Song of Songs is one of the overtly mystical Biblical texts for the Kabbalah, which gave an esoteric interpretation on all the Hebrew Bible. Following the dissemination of the Zohar in the 13th century, Jewish mysticism took on a metaphorically anthropomorphic erotic element, and Song of Songs is an example of this. In Zoharic Kabbalah, God is represented by a system of ten sephirot emanations, each symbolizing a different attribute of God, comprising both male and female. The Shechina was identified with the feminine sephira Malchut, the vessel of Kingship. This symbolizes the Jewish people, and in the body, the female form, identified with the woman in Song of Songs. Her beloved was identified with the male sephira Tiferet, the "Holy One Blessed be He", a central principle in the beneficent heavenly flow of divine emotion. In the body, this represents the male torso, uniting through the sephira Yesod of the male sign of the covenant organ of procreation.
Through beneficent deeds and Jewish observance, the Jewish people restore cosmic harmony in the divine realm, healing the exile of the Shechina with God's transcendence, revealing the essential unity of God. This elevation of the world is aroused from above on the Sabbath, a foretaste of the redeemed purpose of Creation. The text thus became a description, depending on the aspect, of the creation of the world, the passage of Shabbat, the covenant with Israel, and the coming of the Messianic age. "Lecha Dodi", a 16th-century liturgical song with strong Kabbalistic symbolism, contains many passages, including its opening two words, taken directly from Song of Songs.

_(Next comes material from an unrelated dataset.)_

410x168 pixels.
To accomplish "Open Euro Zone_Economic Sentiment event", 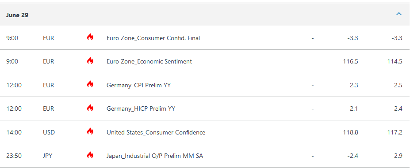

In modern Judaism, certain verses from the Song are read on Shabbat eve or at Passover, which marks the beginning of the grain harvest as well as commemorating the Exodus from Egypt, to symbolize the love between the Jewish people and their God. Jewish tradition reads it as an allegory of the relationship between God and Israel. The entire Song of Songs in its original Hebrew is read in synagogues during the intermediate days of Passover. It is often read from a scroll similar to a Torah scroll in style. It is also read in its entirety by some at the end of the Passover Seder and is usually printed in most Hagadahs. Some Jews have the custom to recite the entire book prior to the onset of the Jewish Sabbath.